** Pixel coordinate grounding data **
○ ○ ○ ○

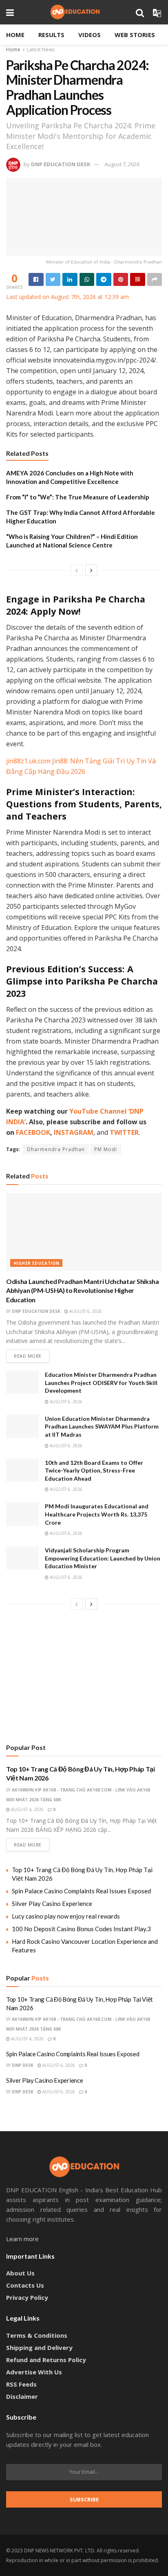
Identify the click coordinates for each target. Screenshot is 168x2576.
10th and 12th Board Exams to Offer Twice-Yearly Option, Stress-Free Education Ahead (94, 1470)
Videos (89, 35)
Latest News (41, 49)
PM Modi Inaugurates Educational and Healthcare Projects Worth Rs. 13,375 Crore (96, 1514)
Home (15, 35)
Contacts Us (25, 2285)
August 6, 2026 (85, 1311)
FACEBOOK (33, 1132)
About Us (20, 2273)
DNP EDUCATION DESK (60, 164)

○ ○ ○ ○

** Description of the task **
From the line that holds "Contacts Us (25, 2285)" to the last line of the records above, print each line exactly. Add nothing else.

** Solution to this exercise **
Contacts Us (25, 2285)
August 6, 2026 (85, 1311)
FACEBOOK (33, 1132)
About Us (20, 2273)
DNP EDUCATION DESK (60, 164)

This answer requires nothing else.